Ефим Геллер был одним из самых ярких представителей уходящего уже поколения, которое становится шахматной историей. Недалеко то время, когда историей станут и сами шахматы, те, во всяком случае, в которые играли они…
Я ЗНАЛ КАПАБЛАНКУ..
В 1989 году в испанской Мурсии я разговорился с одним молодым шахматистом из тогдашнего Советского Союза. «Вы видели Левенфиша? — с удивлением спросил он меня. — А Шифферса вы тоже видели?» Он спросил это так искренне, что я до сих пор не уверен, не шутил ли он, ведь у молодости свое представление о времени, определяемое емким словом — давно.

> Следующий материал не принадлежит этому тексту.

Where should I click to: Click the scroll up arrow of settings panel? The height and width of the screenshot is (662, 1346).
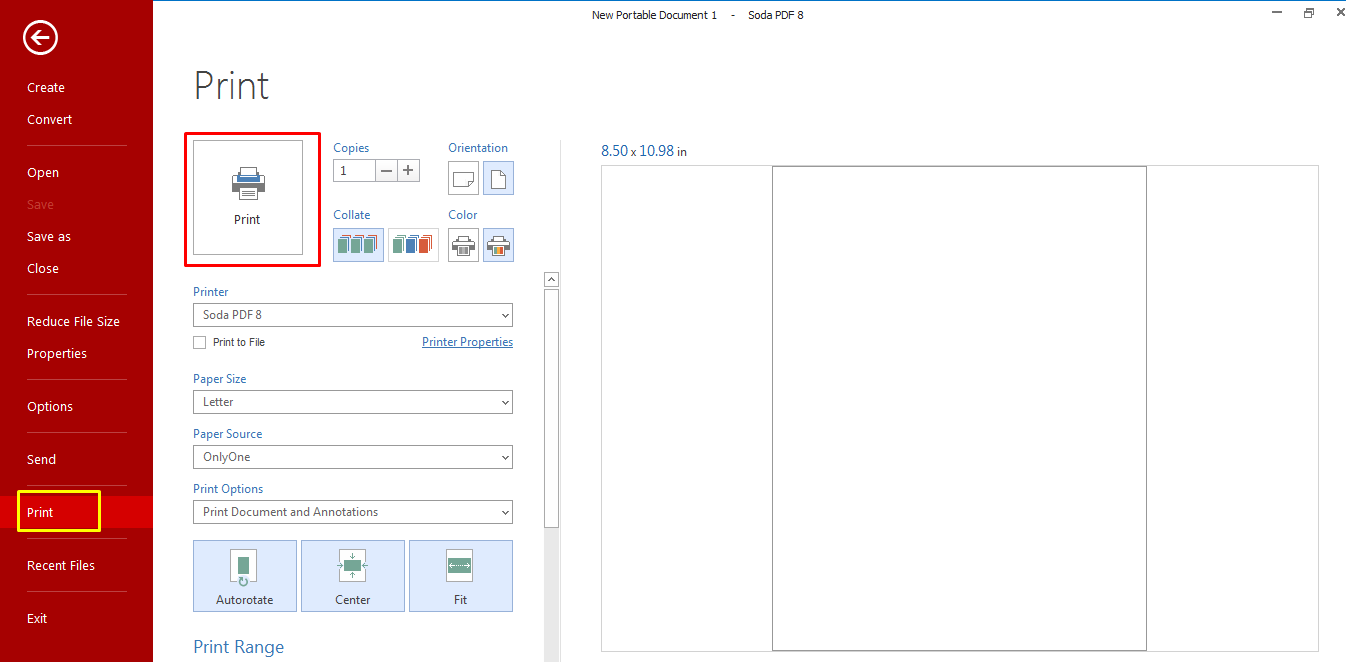coord(551,280)
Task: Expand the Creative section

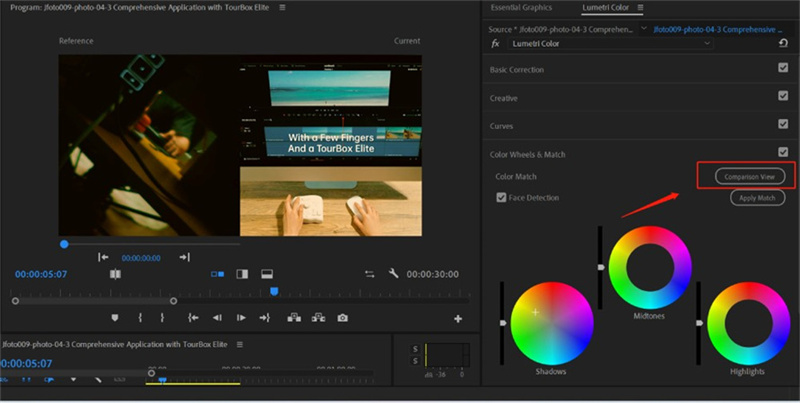Action: (x=504, y=98)
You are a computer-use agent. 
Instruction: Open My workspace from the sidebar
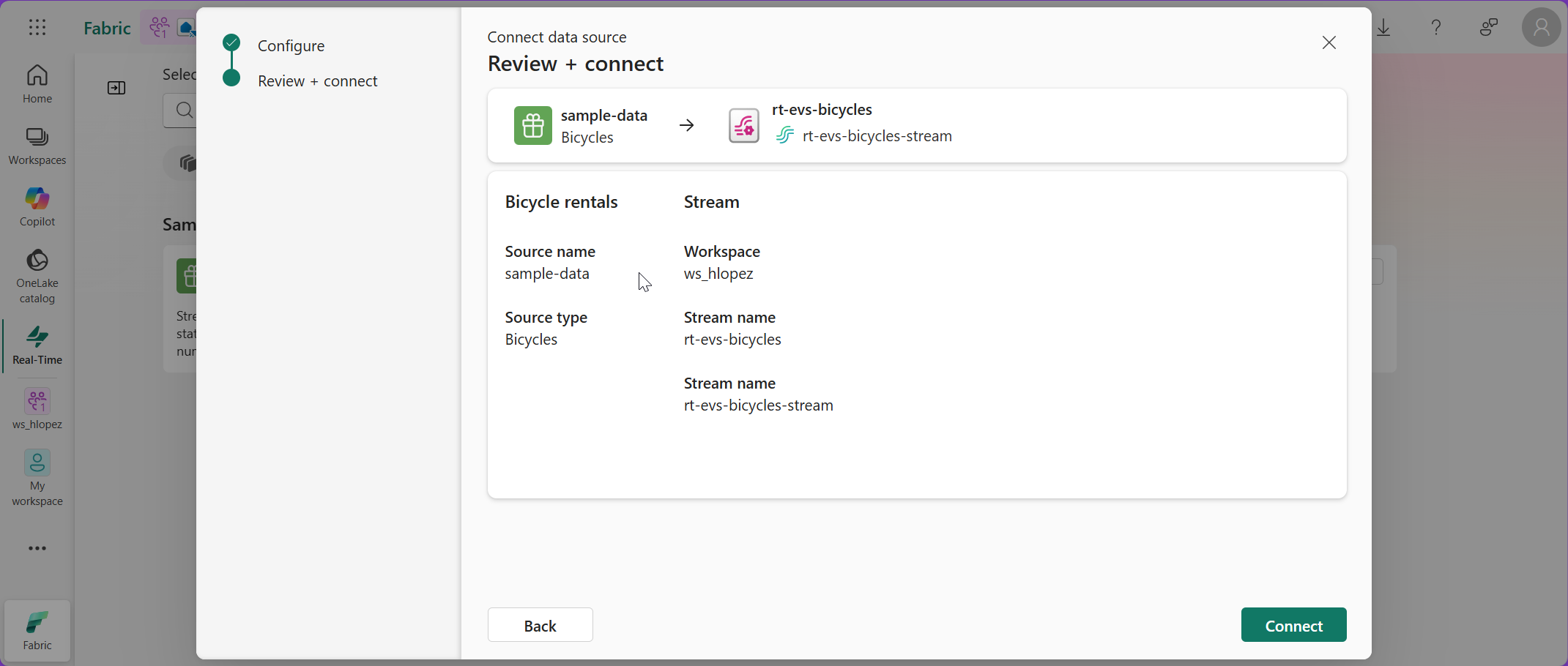pyautogui.click(x=37, y=478)
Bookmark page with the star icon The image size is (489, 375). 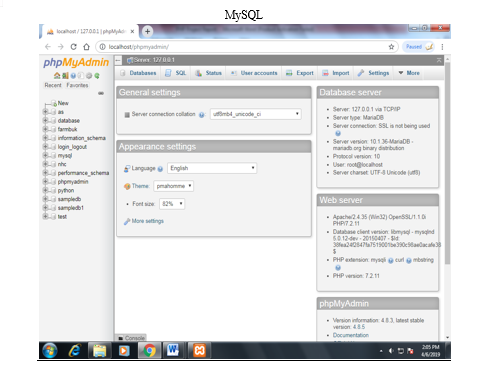point(391,47)
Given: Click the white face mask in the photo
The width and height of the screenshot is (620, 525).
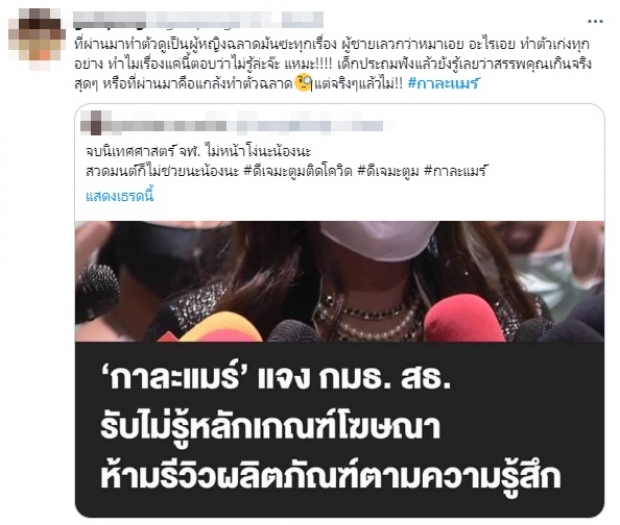Looking at the screenshot, I should click(x=378, y=239).
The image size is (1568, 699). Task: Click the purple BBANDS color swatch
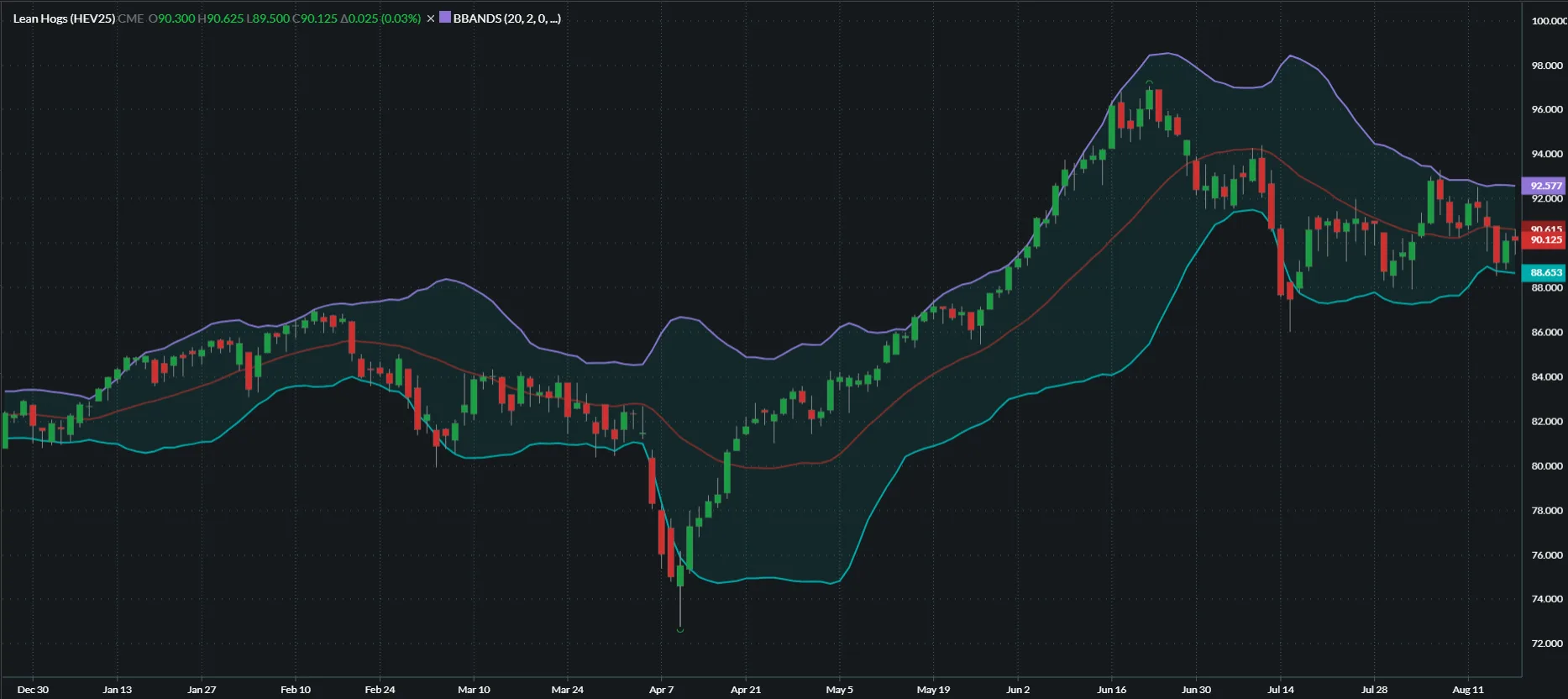[445, 18]
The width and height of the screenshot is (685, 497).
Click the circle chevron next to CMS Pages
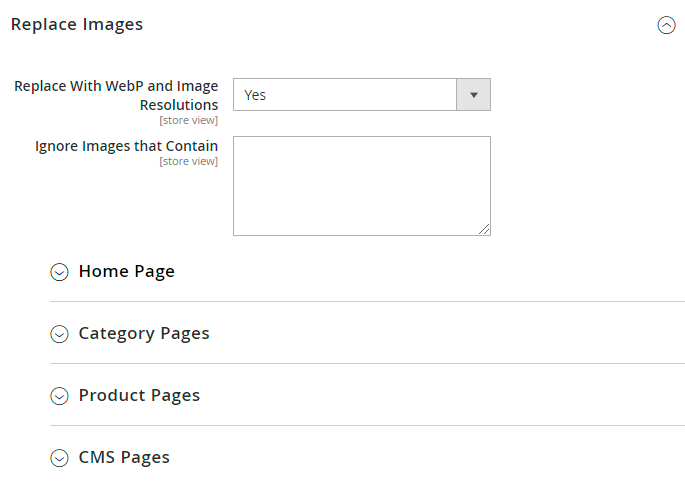(59, 458)
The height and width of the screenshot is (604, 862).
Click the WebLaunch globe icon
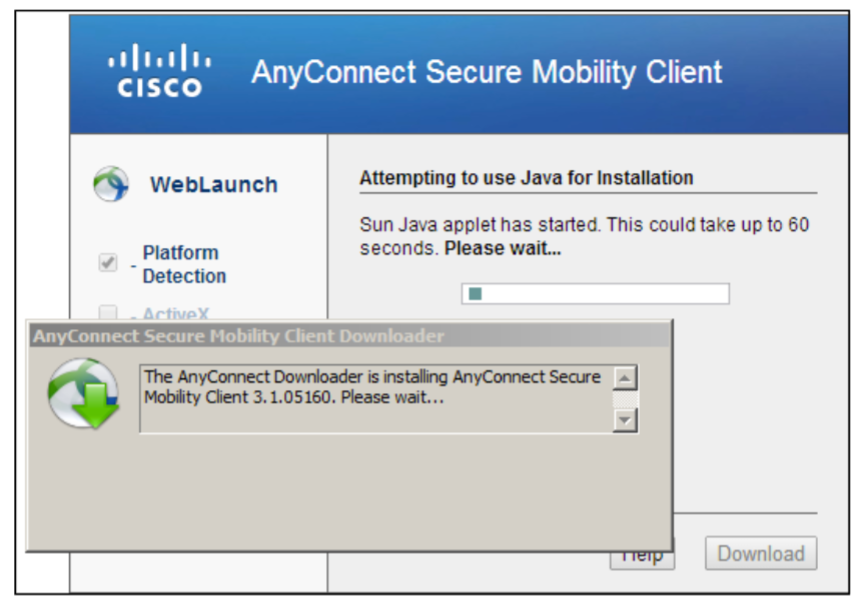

Подумав несколько, я отвечал, что Шифферса, который умер в 1904 году, я не знал. Я не знал и Капабланку, он умер за год до моего рождения, но каким-то образом видел его вблизи, его привычки, манеру говорить и одеваться, играть в бридж или молчать.
В 1984 году, 6 мая в Нью-Йорке я в первый раз встретился с вдовой Капабланки Ольгой Кларк. Сейчас, просматривая записи тех лет, слушая ее голос, оставшийся на магнитофонных лентах, перемещаясь в ушедшие времена, я вижу людей, которых уже давно нет, и в первую очередь самого Капабланку. По мере того как я все глубже окунался в атмосферу того времени и в его жизнь, мне все чаще приходила в голову мысль, похожая на сформулированную Рейганом на одном из съездов республиканской партии: «Демократы часто любят цитировать Джефферсона. Я знал Джеф-ферсона…».
Я познакомился с Ольгой в Манхэттенском шахматном клубе, который размещался тогда на десятом этаже Карнеги-холла. В тот день она передавала в дар клубу, что делала уже не раз, что-то из личных вещей Капабланки. Я увидел очень пожилую женщину, по-американски неопределенного возраста, с уложенными волосами, сильными следами косметики на лице и сверкающими перстнями на тронутых старческой пигментацией пальцах. Нас представили, и я назвал себя. «Простите, как вы сказали? — переспросила она — Зноско? Зноско?..» — Я снова повторил свое имя. «Простите, — сказала она, улыбаясь. — Никогда не слышала. Но знали ли вы Зноско-Боровского? Он был другом Капабланки, мы встречались с ним часто в Париже».